= Input for this task =
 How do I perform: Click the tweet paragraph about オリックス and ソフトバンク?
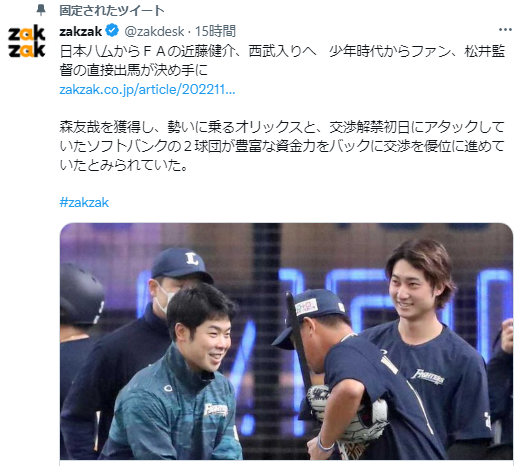[x=282, y=146]
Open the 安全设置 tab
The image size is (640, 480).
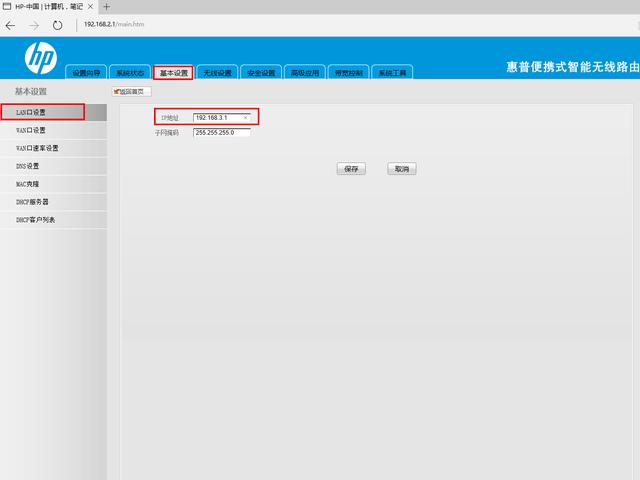pyautogui.click(x=260, y=73)
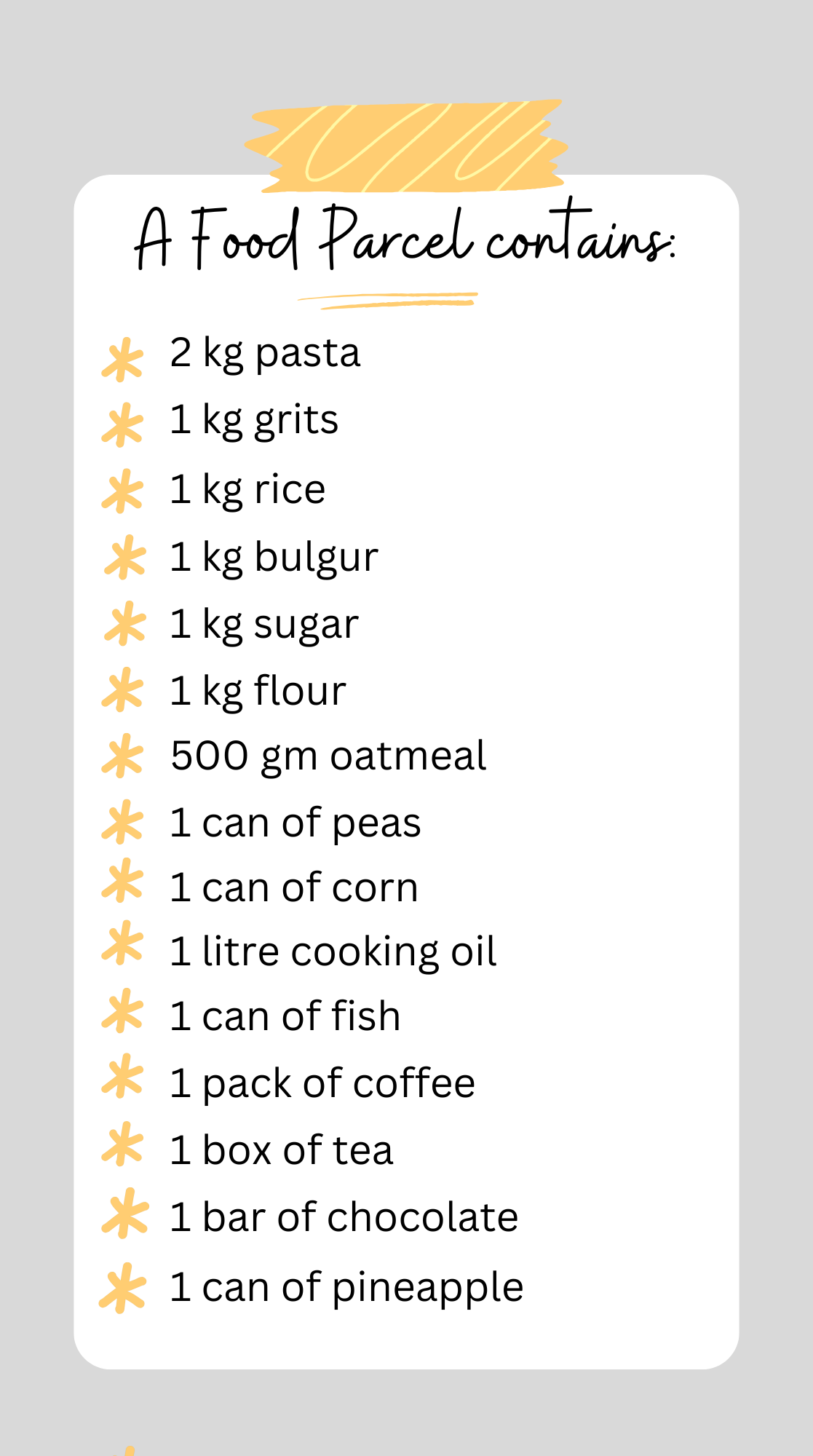Select the "1 bar of chocolate" text
This screenshot has height=1456, width=813.
click(x=344, y=1217)
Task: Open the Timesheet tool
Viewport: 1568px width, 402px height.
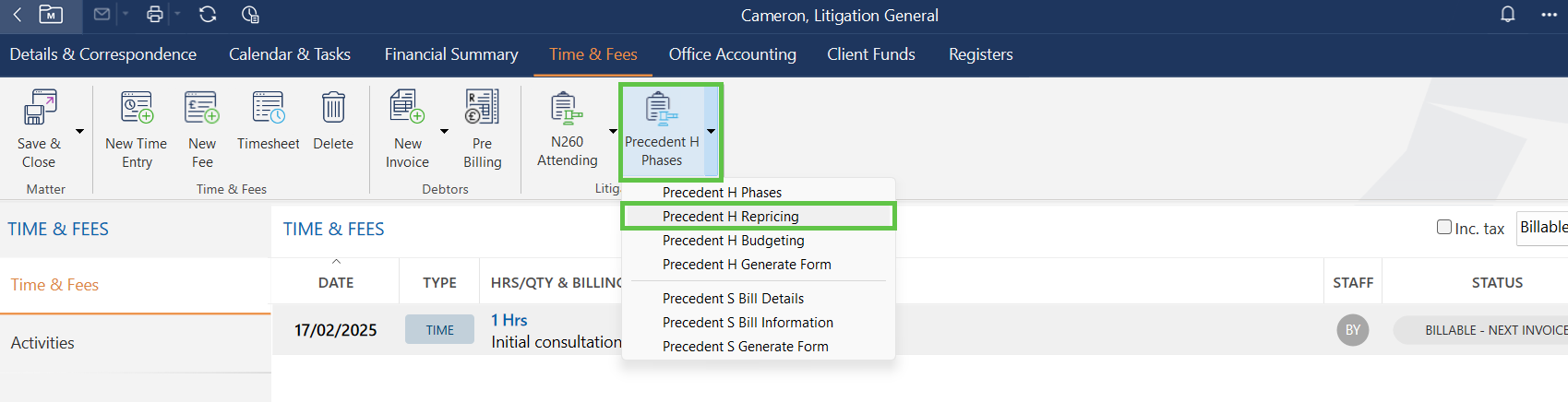Action: [269, 109]
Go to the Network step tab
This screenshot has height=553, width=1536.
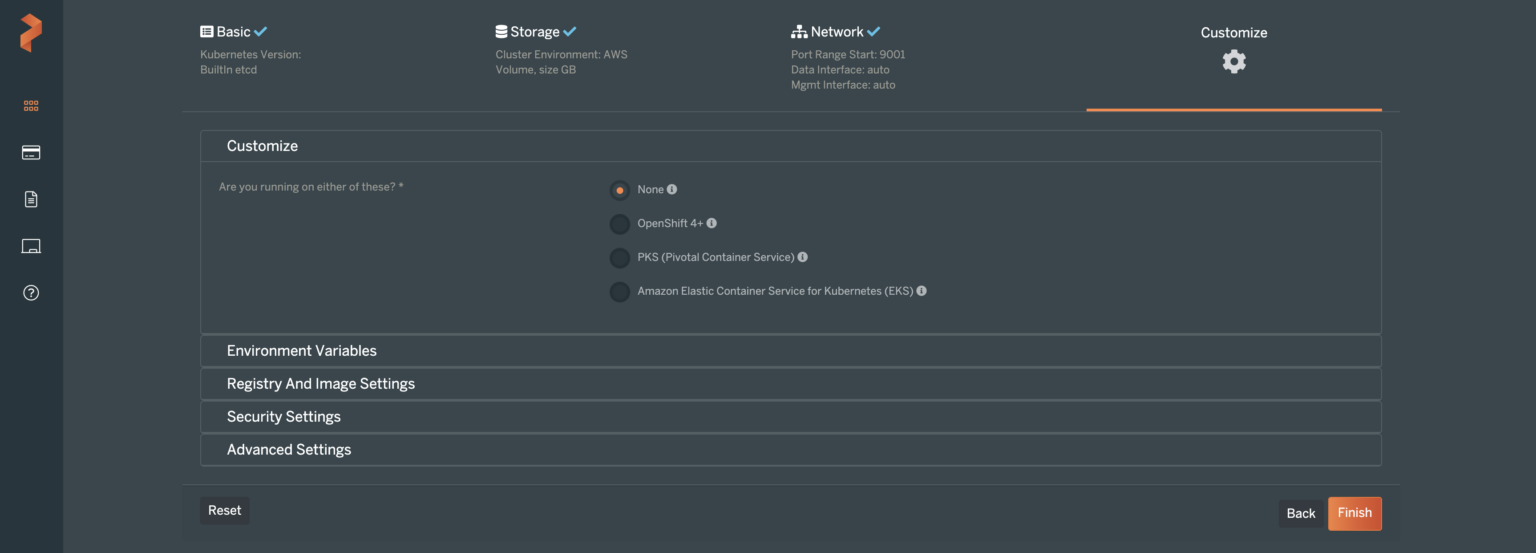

= Aim of the exercise =
Would you copy the lines from the one holding "The image size is (640, 480)." down to the last line of the material, both included, exactly and with nothing added, skipping the pictures?

= Result of the exercise =
The image size is (640, 480).
pyautogui.click(x=260, y=73)
Select the "1 bar of chocolate" text
This screenshot has height=1456, width=813.
click(x=344, y=1217)
Task: Open the Timesheet tool
Viewport: 1568px width, 402px height.
Action: [269, 109]
Go to the Network step tab
This screenshot has height=553, width=1536.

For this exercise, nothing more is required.